### EXTRACT PROVIDED

[Start of section]

Plot holes can come in several different forms; so, for the benefit of all you aspiring fiction writers out there, I have listed below a brief description of the most commonly occurring ways in which you might taint your own writing with a plot hole:

What came before is contradicted by what comes after
If an event established earlier in your story is directly contradicted by an event later in the story, then you have a plot hole in your narrative. To illustrate this point, here is a simple example for you to ponder. In chapter three, you establish that your protagonist cannot swim, but in chapter eighteen he/she dives into a river and rescues someone from drowning, without having learned to swim in the intervening chapters.

Alternatively, you establish that your protagonist’s father was murdered three years prior to the events of your story. Later on you contradict this by mentioning that the father committed suicide a year ago, but you provide no explanation for this discrepancy.

[End of section]

### WHAT THIS EXERCISE ASKS
(a) In the passage on plot holes, condense the paragraph that begins "If an event established earlier" into a shorter version that keeps its main facts.
(b) Proceed with the passage on plot holes, picking up right after its final sentence.

### DATA
[Start of section]

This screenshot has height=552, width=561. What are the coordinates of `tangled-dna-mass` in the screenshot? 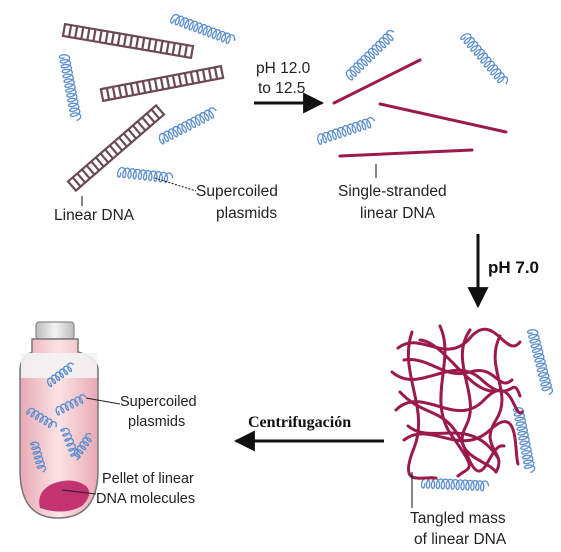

[End of section]

### ANSWERS PER TASK
(a) A plot hole occurs when an event established early in a story is directly contradicted by a later one. For example, a protagonist shown in chapter three to be unable to swim might dive into a river in chapter eighteen and rescue someone from drowning, despite never having learned to swim in between.

(b)
Characters possessing knowledge they shouldn’t have, or vice versa
If one of your characters has knowledge that he/she couldn’t logically have received, or lacks knowledge that he/she logically should have, then you have another type of plot hole on your hands. Here is an example of the former. You write a scene in which two characters have a clandestine conversation which isn’t observed or overheard by anyone else. Later on in the story, a third character mentions this private conversation without having met either of the two characters concerned, and no reason is given for how he/she came to know of their conversation.

Occurrences that simply defy all logic
Just because your tale is a work of fiction, that doesn’t mean your narrative can get away with illogical happenings. Your plot must still follow a logical course within the context of your story. There are so many ways in which a story can fail to adhere to its own internal logic, but I’ll give a couple to illustrate how. First, your protagonist is a taxi driver, and while driving through the city he/she sees a woman snatched off the street, and bundled into the back of a van that speeds away. In response to this, your protagonist screeches to a halt, gets out of the taxi, then gives chase on foot, allowing the abductors to escape.

Alternatively, your protagonist is being pursued through a forest, at night, by a group of heavily armed bad guys. You make a point of mentioning that the battery of your protagonist’s phone is dead, preventing him/her from making a call for help. During the pursuit your protagonist decides to hide in a ditch hoping to go unnoticed as the armed group walks by. But as the armed men are passing by the ditch, your protagonist’s phone starts to ring, giving away his/her position.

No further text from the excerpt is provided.